Crude World: The Violent Twilight of Oil by Peter Maass
Author:Peter Maass
Language: eng
Format: mobi, pdf
Tags: Industries, Technology & Engineering, Petroleum, Petroleum Industry and Trade, General, Petroleum Industry and Trade - History, Political Science, Energy Industries, Business & Economics, History
ISBN: 9781400041695
Publisher: Alfred A. Knopf
Published: 2009-09-22T10:00:00+00:00
Big Oil is getting the reward it deserves: after more than a century of power and indecency, it is shrinking.
Until the 1970s, Western companies controlled most of the world’s oil and gas. Today, thanks to nationalism and nationalization, Western firms control less than 15 percent of world reserves, and their grip erodes further every day. The bulk is now in the hands of state-controlled companies like Saudi Aramco, Gazprom, Petróleos de Venezuela, National Iranian Oil Company and China National Petroleum Corporation. Exxon, the largest oil company in America, does not even rank in the top ten globally in terms of the oil and gas reserves it controls. State-owned firms, known as “national oil companies,” now set the rules; once-mighty Western companies are being turned into contractors rather than owners. Unfortunately, this is not necessarily an improvement.
With noble exceptions in Norway, Saudi Arabia and Brazil, state-controlled energy companies, though not obliged to follow the fiduciary logic of Dodge v. Ford Motor Co., tend to do as much or more harm than their profit-seeking counterparts on the New York Stock Exchange. The dirtiest oil facilities I have seen were run by state-owned Petroecuador, a toxic example of how a poor government cuts corners on environmental and worker safety. Even Petróleos de Venezuela, run by Hugo Chávez’s leftist regime, has an unenviable environmental record, because much of its revenues go into the government’s social programs, some of which are useful, others of which are wastes of money. Angola’s state-controlled oil company, Sonangol, has been used as a piggy bank by corrupt officials.

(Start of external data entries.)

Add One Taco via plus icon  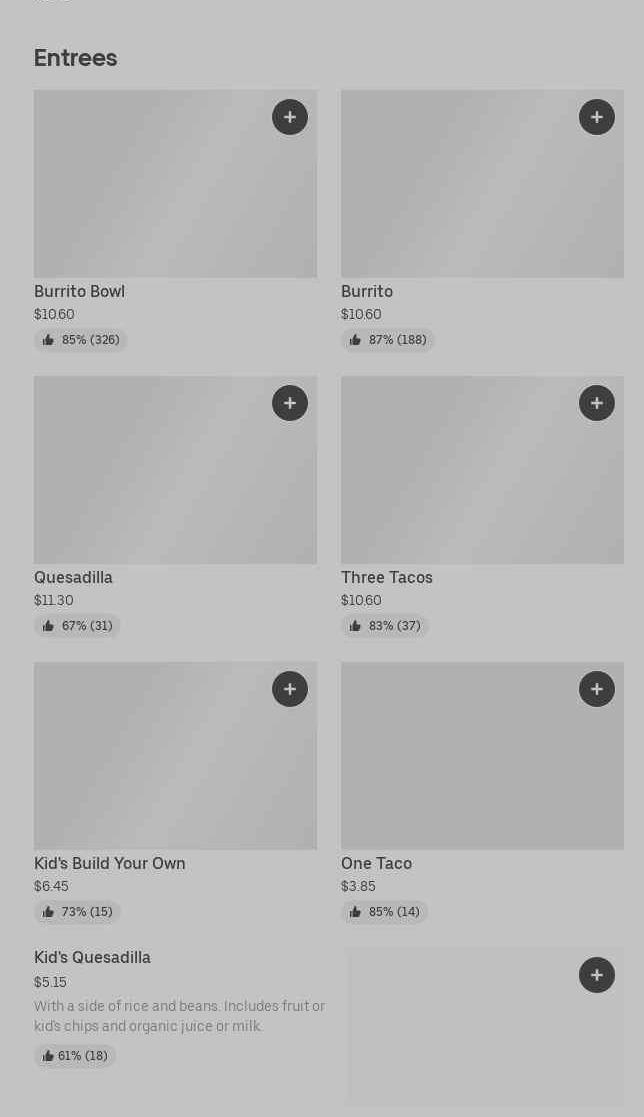(597, 689)
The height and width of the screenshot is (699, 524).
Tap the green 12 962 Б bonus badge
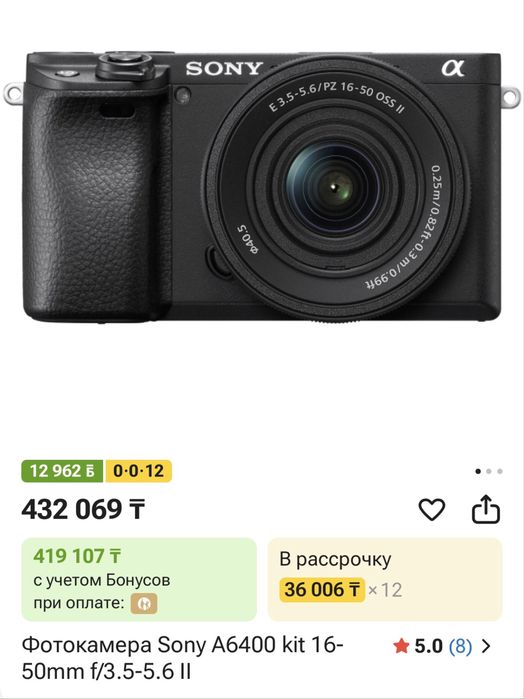[x=62, y=471]
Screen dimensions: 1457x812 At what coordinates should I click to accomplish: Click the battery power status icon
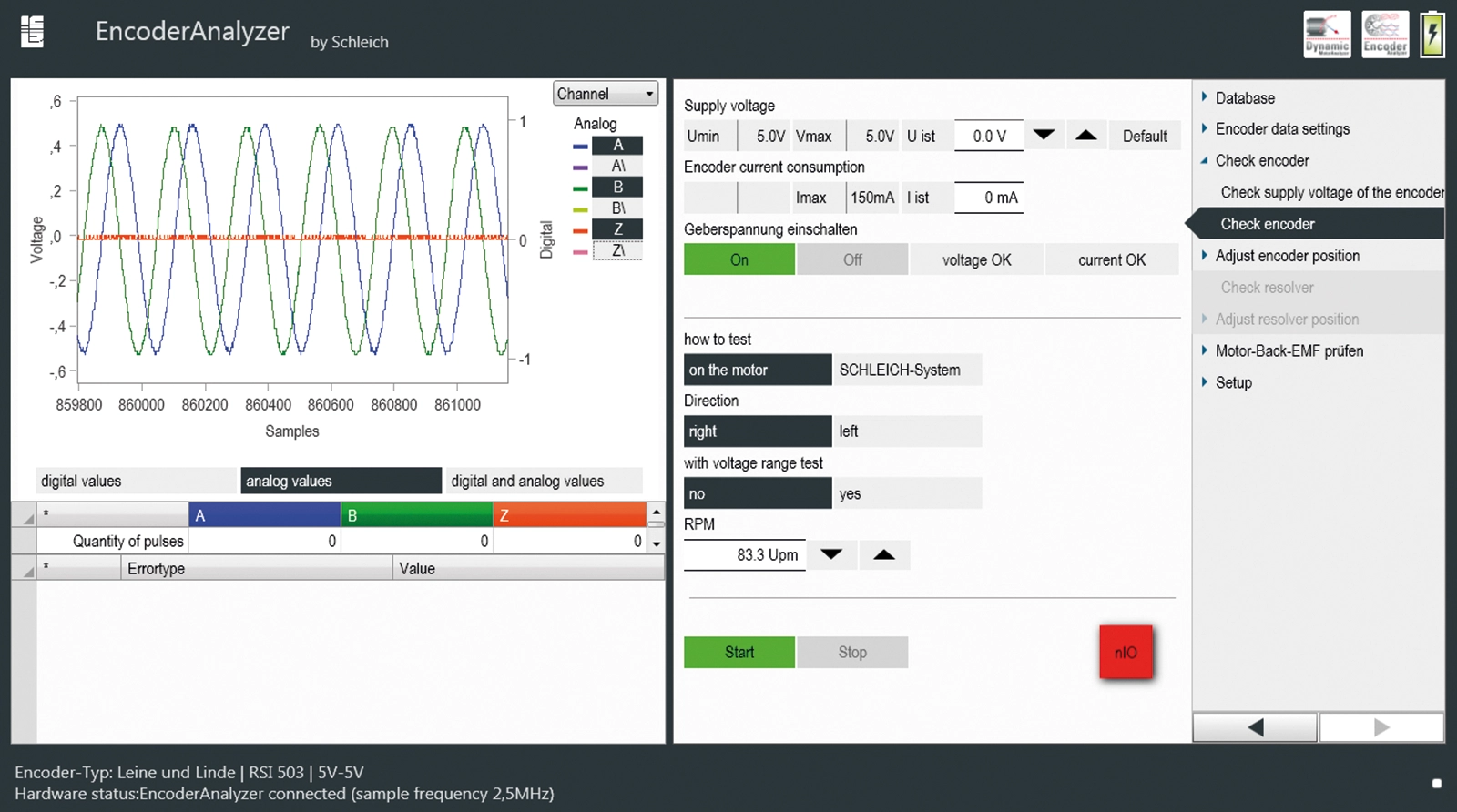[1432, 35]
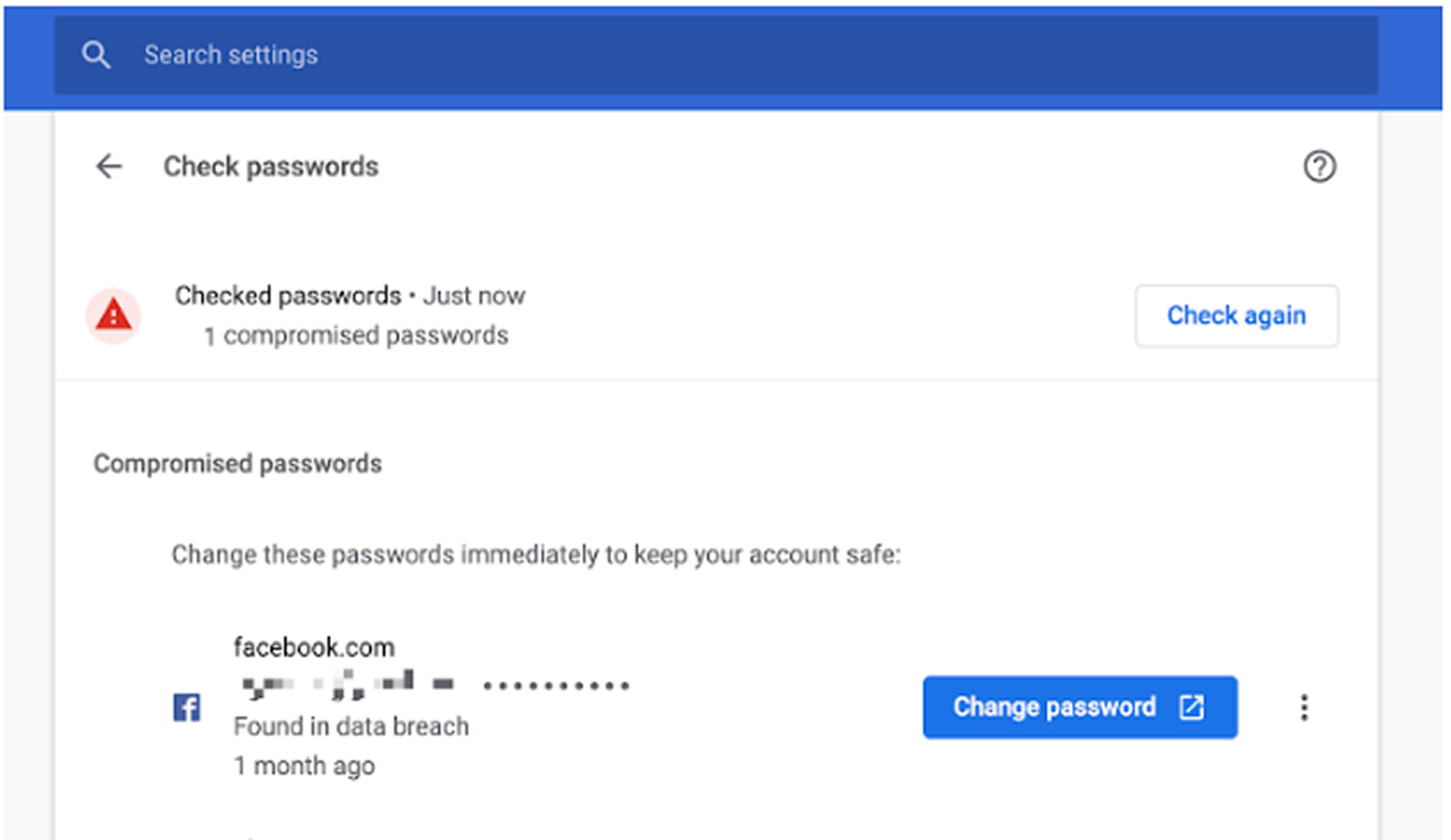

The ethical practices of Exxon and Chevron might even look good when compared with those of Russia’s Gazprom or China’s CNPC, which have become major global players in just the last decade. Although it’s hard to imagine the energy business becoming more competitive, politicized or secretive, that’s happening as global power is defined by control of energy reserves. The U.S. government prohibits American firms from operating in Sudan, whose regime is responsible for genocide in Darfur, but China is delighted to send its companies there. Sudan’s oil is now extracted mainly by Chinese firms that are not restricted by laws like the Foreign Corrupt Practices Act. Although Western firms were hardly transparent about their operations, state-controlled companies tend to be far more opaque. If the profit motive led to unethical behavior by Western firms, imperatives of national glory (or national survival) can be worse incentives for state-controlled ones.
It is comforting to think of history as progress, of life getting better, maybe not every year but over the course of time. If that were so, the future would be dominated by oil and gas companies that shun bribery, that genuinely care about the communities and countries they operate in, that refuse to deal with dictators and thieves. Yet the threat is that the future will belong to state-controlled corporations whose behavior may make us nostalgic for the trifling days of cheating on royalties in West Texas.